Saturday, August 23, 2014

The One I Love

In The One I Love a therapist sends a married couple with problems off to a private country retreat. There each discovers their partner understands them perfectly and says and does everything the other needs and wants. This is obviously science fiction.
Here’s the sci fi element. The couple Ethan (Mark Duplass) and Sophie (Elizabeth Moss) are perplexed when they encounter facsimiles of themselves (Elizabeth Moss, Mark Duplass) who embody everything each wants in their partner. For Ethan the New Improved Sophie makes bacon with his morning eggs. For Sophie the N.I. Ethan finally takes responsibility for his recent infidelity and begs her forgiveness. For both, the surrogate sex is great — as well as just being that long lost sex. 
It’s sci fi like A Midsummer Night’s Dream is sic fi — avant le lettre. Something supernatural irrupts the repressions and disguises to rearrange the way to love. It’s also like the recent Her (see blog) where a schmuck finds the perfect love in his cell phone voice. But she becomes so human she gives him all the problems he’d find in a real woman he tried to dominate. So the phenomenal doings here expose the current romantic reality. You get the erosion of love, mutual recriminations, the yearning for past selves and relationships, the impulse to betray, the distrust and anger — and this is a couple trying to make the marriage work. As they find in their anniversary dip in a stranger’s pool, it’s cold and disappointing because you can’t recreate the past. Nor recover the person you used to be or once married.
Joke One is the title. It’s a song phrase that doesn’t quite fit. The Two I Love would work, because Sophie finds herself also loving Ethan’s replica, who loves her. Knowing he can’t compete with that idealization of himself, Ethan tries to win back Sophie, even though he’d miss that bacon. But as the film — and our real life romantic and/or marital -- institutions remain phallocentric, against his intentions Ethan … spoiler alert … brings home the bacon. It’s a happy ending all around, because the false Ethan and real Sophie fell in love, so the real Ethan’s error gets the others what they want — and himself the ideal wife instead of the flawed he felt duty-bound to retrieve. The film doesn't settle for the heroine's loss of ideal lover in The Purple Rose of Cairo: ("Alright, so he's fictional. But nobody's perfect"). Here the couple both get to keep their fictional ideals.
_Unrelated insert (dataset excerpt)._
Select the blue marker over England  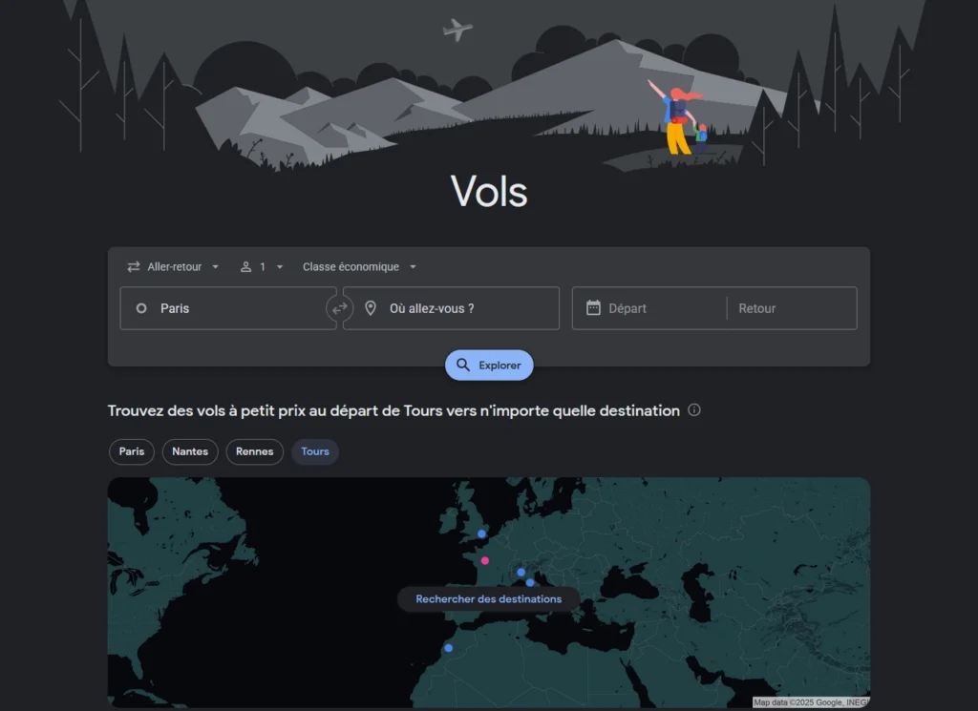481,533
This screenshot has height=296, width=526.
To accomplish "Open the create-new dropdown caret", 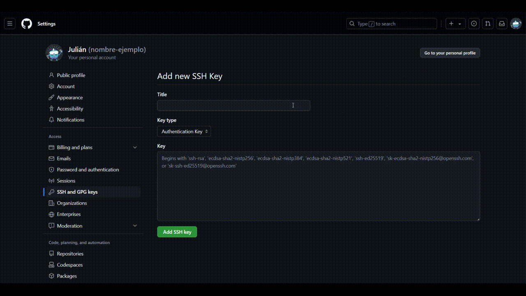I will pos(460,24).
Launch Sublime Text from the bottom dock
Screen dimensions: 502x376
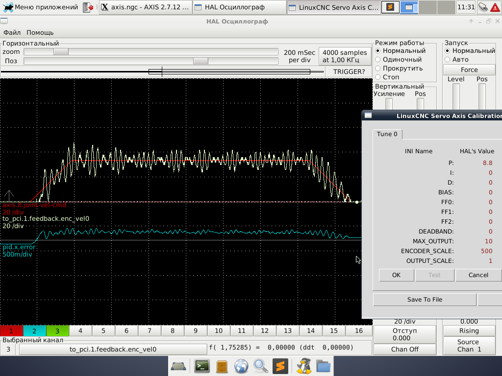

Joke Two is the therapist. Casting Ted Danson — whose persona from Cheers on is of an amoral callous rake, despite his happy marriage to Mary Steenburgen (who’s heard as Ethan’s mom on a phone message) — alerts us to something shifty in the works. And sho nuff, he’s a mad genius running real couples through a cycle of lure and imprisonment. To be freed, a couple has to seduce another couple into staying there in their stead. It doesn’t make obvious sense but that’s sci fi.  Like marriage — or bachelorhood, for that matter — the idyllic retreat is a trap.
     This is a delightful debut by director Charlie McDowell, with eye-opening performances by Moss and Duplass. It brings the heft of modern psychology and counselling to the classic marriage/divorce comedy with if anything an increase in the fun.